Israel

University of Michigan Punished a Professor for Refusing to Write a Recommendation Letter for a Student Studying in Israel

Trying to compel this sort of speech violates the rights of professors.

|

UMich
Phoebelb / Wikimedia Commons

John Cheney-Lippold, a tenured professor at the University of Michigan, was denied a raise and sabbatical privileges as punishment for refusing to write a letter of recommendation for a student to participate in study abroad. Cheney-Lippold had objected to the student's destination: Israel.

"Your behavior in this circumstance was inappropriate and will not be tolerated," wrote Interim Dean Elizabeth Cole in a letter to Cheney-Lippold, according to The Detroit News.

A second teacher at the university, Lucy Peterson, also declined to write a letter of recommendation for a student planning to study in Israel, according to Inside Higher Ed. It's not clear whether Peterson will face disciplinary action as well.

Peterson and Cheney-Lippold are participants in the Boycott, Divest, Sanctions (BDS) movement, a protest against Israel's mistreatment of Palestinians. Anti-discrimination law would prohibit a professor from refusing to write a letter of recommendation because of a student's ethnicity. But students who want to study in a particular country do not constitute a protected category, so the professors' actions are legal.

University of Michigan officials argue that adhering to BDS tactics is incompatible with professors' obligations to their students, Inside Higher Ed reports:

In a statement published in Michigan's University Record email this morning, Mark S. Schlissel, Michigan's president, and Martin A. Philbert, the provost, had strong words.

"Withholding letters of recommendation based on personal views does not meet our university's expectations for supporting the academic aspirations of our students. Conduct that violates this expectation and harms students will not be tolerated and will be addressed with serious consequences. Such actions interfere with our students' opportunities, violate their academic freedom and betray our university's educational mission," they wrote.

The Foundation for Individual Rights in Education's Robert Shibley thinks this is a "thorny" issue from a free speech perspective. He writes:

As always, FIRE takes no position on the main issues that underlie the Israeli-Palestinian conflict. However, FIRE has long been concerned about the effects that the effort to academically boycott institutions in Israel cannot help but have on academic freedom for students and faculty members right here in the United States.…
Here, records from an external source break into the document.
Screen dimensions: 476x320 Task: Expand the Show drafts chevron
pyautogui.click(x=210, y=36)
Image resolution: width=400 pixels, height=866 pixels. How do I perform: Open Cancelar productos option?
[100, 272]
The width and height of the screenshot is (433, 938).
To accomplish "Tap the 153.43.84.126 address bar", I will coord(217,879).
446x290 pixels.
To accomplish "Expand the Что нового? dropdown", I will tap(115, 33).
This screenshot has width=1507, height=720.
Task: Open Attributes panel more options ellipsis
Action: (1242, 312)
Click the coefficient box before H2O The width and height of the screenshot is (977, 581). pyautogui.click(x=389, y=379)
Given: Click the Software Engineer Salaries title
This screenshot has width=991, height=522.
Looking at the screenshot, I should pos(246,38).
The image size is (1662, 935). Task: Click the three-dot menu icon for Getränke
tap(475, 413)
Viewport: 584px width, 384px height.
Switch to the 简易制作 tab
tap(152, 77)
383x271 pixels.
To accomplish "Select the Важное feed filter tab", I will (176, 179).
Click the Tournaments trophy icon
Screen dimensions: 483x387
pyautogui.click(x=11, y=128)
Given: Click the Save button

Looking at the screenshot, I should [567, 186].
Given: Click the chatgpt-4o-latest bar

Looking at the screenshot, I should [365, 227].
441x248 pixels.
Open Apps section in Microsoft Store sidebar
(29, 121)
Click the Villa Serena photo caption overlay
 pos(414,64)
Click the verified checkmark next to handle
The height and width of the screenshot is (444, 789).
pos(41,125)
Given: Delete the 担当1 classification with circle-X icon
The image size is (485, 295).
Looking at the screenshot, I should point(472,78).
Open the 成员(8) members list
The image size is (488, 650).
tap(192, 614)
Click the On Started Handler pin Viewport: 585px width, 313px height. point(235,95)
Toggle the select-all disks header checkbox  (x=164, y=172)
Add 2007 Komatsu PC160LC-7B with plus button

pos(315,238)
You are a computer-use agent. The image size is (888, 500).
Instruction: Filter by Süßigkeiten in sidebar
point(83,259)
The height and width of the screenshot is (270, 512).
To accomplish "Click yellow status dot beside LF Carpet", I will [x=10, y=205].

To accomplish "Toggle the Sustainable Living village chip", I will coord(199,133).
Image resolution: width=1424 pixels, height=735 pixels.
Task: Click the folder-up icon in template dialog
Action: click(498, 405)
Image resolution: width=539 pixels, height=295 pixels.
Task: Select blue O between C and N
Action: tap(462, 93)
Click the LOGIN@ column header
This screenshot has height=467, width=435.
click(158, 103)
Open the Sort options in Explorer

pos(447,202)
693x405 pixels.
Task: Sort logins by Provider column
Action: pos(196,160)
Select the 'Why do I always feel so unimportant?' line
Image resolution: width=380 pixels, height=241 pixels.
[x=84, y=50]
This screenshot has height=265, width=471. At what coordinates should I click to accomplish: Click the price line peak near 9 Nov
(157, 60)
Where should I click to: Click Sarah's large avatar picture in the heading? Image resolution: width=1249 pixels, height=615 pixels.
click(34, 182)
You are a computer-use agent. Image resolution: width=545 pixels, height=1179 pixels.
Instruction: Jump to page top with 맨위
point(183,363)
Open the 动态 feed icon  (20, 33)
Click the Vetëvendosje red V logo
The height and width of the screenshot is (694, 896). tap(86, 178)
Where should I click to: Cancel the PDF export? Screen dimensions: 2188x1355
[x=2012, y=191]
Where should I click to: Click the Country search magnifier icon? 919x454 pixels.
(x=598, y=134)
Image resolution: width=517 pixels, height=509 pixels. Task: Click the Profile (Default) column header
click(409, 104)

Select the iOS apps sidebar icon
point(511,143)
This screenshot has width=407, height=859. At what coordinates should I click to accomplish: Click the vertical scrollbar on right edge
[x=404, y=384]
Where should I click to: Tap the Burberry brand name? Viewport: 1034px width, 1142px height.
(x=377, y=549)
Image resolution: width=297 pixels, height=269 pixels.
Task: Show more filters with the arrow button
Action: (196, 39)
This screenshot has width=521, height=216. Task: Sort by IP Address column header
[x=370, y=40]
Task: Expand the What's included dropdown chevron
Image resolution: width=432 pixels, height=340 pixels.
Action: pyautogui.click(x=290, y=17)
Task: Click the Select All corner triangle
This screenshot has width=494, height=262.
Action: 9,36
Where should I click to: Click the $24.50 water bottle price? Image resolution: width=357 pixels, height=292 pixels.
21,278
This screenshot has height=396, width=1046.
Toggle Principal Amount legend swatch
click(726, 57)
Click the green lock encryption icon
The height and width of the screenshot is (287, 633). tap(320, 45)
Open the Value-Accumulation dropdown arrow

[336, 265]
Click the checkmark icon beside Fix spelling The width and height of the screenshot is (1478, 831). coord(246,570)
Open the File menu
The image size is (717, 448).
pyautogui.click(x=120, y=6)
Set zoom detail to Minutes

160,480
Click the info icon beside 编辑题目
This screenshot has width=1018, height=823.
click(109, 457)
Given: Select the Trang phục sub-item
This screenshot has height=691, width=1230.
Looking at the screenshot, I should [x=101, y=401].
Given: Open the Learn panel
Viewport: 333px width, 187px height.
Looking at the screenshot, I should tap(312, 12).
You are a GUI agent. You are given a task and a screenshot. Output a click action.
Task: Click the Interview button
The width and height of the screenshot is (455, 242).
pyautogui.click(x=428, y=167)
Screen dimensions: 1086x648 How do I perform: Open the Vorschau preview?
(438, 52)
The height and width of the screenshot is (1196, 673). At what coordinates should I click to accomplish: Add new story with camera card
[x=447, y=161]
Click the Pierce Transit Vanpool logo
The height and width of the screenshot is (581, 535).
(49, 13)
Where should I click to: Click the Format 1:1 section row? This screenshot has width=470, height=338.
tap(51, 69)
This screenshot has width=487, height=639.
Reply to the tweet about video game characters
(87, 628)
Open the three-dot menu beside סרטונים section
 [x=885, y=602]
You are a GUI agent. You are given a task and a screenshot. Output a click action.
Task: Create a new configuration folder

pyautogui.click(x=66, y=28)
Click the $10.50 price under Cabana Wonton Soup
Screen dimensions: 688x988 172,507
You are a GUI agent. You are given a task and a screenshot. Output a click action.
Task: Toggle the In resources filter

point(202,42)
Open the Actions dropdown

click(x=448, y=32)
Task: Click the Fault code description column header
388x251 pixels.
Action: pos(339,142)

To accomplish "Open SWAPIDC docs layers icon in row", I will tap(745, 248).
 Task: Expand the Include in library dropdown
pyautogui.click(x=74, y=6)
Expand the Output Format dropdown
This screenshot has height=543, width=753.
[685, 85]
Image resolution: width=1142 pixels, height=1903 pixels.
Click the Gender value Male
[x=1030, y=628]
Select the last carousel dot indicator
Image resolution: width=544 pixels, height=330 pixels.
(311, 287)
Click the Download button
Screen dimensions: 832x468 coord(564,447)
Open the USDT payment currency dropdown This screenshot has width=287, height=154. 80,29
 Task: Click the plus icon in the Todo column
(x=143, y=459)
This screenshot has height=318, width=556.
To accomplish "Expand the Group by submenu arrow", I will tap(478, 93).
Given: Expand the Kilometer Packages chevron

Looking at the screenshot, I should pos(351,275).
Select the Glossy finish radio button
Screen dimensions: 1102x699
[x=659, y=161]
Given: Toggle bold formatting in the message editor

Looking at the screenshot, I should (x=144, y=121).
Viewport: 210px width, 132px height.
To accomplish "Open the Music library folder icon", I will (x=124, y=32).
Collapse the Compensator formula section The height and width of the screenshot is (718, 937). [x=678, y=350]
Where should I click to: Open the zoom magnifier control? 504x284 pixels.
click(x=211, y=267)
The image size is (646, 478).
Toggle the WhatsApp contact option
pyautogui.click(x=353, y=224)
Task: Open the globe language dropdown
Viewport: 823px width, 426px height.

While the immediate negative effect on students denied recommendations is easy to see, this type of application of the boycott movement risks doing serious, though less obvious, damage to faculty freedom of speech, including the right not to speak. Faculty recommendation letters are, of course, a type of speech. (They are, after all, letters.) Whether or not to write them on behalf of a particular student is also traditionally, and necessarily, left to the discretion of the individual faculty member, as it would be entirely nonsensical to require faculty members to write recommendation letters for students they simply can't or don't recommend. Yes, writing such letters is an expected part of the job, but generally speaking, no student has a "right" to a recommendation letter.

I tend to think academic freedom means that professors should be able to write and say what they think, even if what they think is offensive to some students. A letter of recommendation is a kind of speech: an endorsement of the student for whom it is written. If a university is obligating professors to write these letters against their will, they are essentially forcing the professors to engage in compelled speech.

It's easy to see how this could cause problems. Would a pro-life professor have to write a letter of recommendation for a student taking a job at Planned Parenthood? Should a gay professor be forced to recommend a student seeking a transfer to a conservative religious college? What if the professor's objections aren't political? Is it permissible to deny a letter to a student who wants to visit a particularly dangerous or unstable country?

It seems the best policy here is to leave these decisions in the hands of the faculty. I'm not a supporter of the BDS movement—I tend to think boycotts are hypocritical—but I would be hard-pressed to say that professors who object to Israel's policies should be forced to violate their consciences in order to keep their jobs. Anyone who has a problem with these professors' anti-Israel stances should feel free to criticize them, but disciplinary measures are unwarranted and a threat to the faculty's free speech rights.